═══ Text excerpt ═══

The really good control freaks make you control yourself. Because if you don’t, it *hurts* them so, so much.
LW, one thing you mentioned that struck me as a possible red flag was Mutual Friend. You said that MF “has made his attraction for me clear in the past” and therefore you didn’t want to meet him, even innocuously, while Boyfriend was out of town.
Now, this makes complete sense if MF has been disrespectful of you or your relationship – if MF was rude to Boyfriend, or moons around after you constantly, or makes unwanted advances, or made comments about how he’d totally date you in a second if you dumped Boyfriend. That could just be you drawing appropriate boundaries.
But it sounds like what’s going on is this: at one time, in the past, MF expressed attraction to you, and now Boyfriend flips his shit if you see him in an innocuous social situation – to the point that you are choosing not to go to dinner with MF purely so Boyfriend won’t flip his shit. That, that is not OK. That is abusive. That is Boyfriend telling you that he does not trust you around anyone who might ever have been attracted to you, even a mutual friend who is respectful of your relationship.
Yeah, it’s not clear from this whether the uncomfortable feeling about the dinner is coming from LW, boyfriend, or both. I personally probably would not have dinner with a mutual friend in the stated situation, because I would probably feel personally uncomfortable and on edge during the meal. A group setting/double date/etc. would be ok, but I probably would not want to do one-on-one dinners with someone who had expressed an interest — actually, whether I was dating anyone else or not, I hate the feeling of wondering if I am somehow leading someone on, and/or if they have an ultirior motive to try and date me even though I’ve said no, blah blah blah. So I would rather avoid it. (I mean, given the situation — if it was literally years in the past, he is now married to someone else, etc. that’s a different story, but I don’t get the sense from the letter that it’s what is happening here.) But, if LW really would enjoy and want to go to this dinner, and is 100% opting out to prevent boyfriend from flipping out, that is definitely another story and something to consider.

═══

Work to be completed
Reproduce word for word the passage of the advice-column comments from "The really good" to "out of town.".

═══ Supplied data ═══

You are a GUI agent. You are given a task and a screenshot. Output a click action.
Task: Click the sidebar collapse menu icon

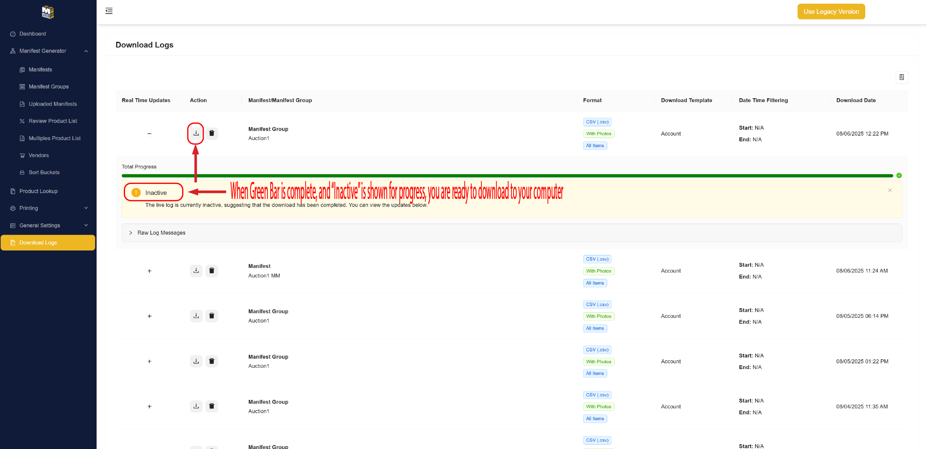coord(109,11)
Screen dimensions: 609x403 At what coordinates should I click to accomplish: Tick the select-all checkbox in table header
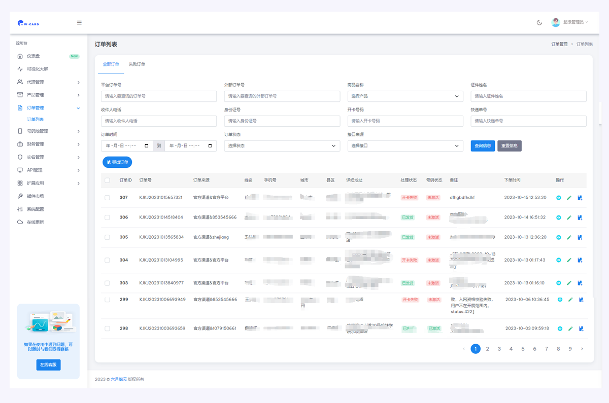[x=107, y=180]
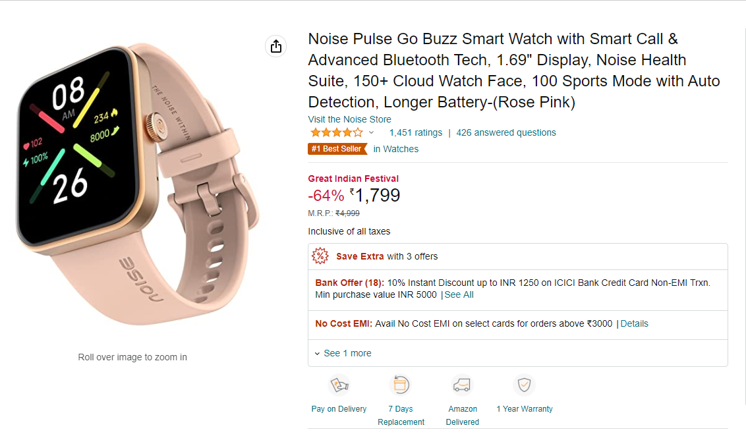Expand the star rating breakdown dropdown

click(x=371, y=132)
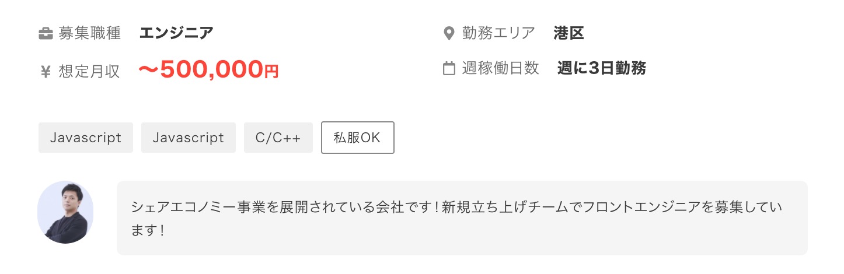Screen dimensions: 844x274
Task: Click the yen icon beside 想定月収
Action: pos(46,71)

═══

Result
The really good control freaks make you control yourself. Because if you don’t, it *hurts* them so, so much.
LW, one thing you mentioned that struck me as a possible red flag was Mutual Friend. You said that MF “has made his attraction for me clear in the past” and therefore you didn’t want to meet him, even innocuously, while Boyfriend was out of town.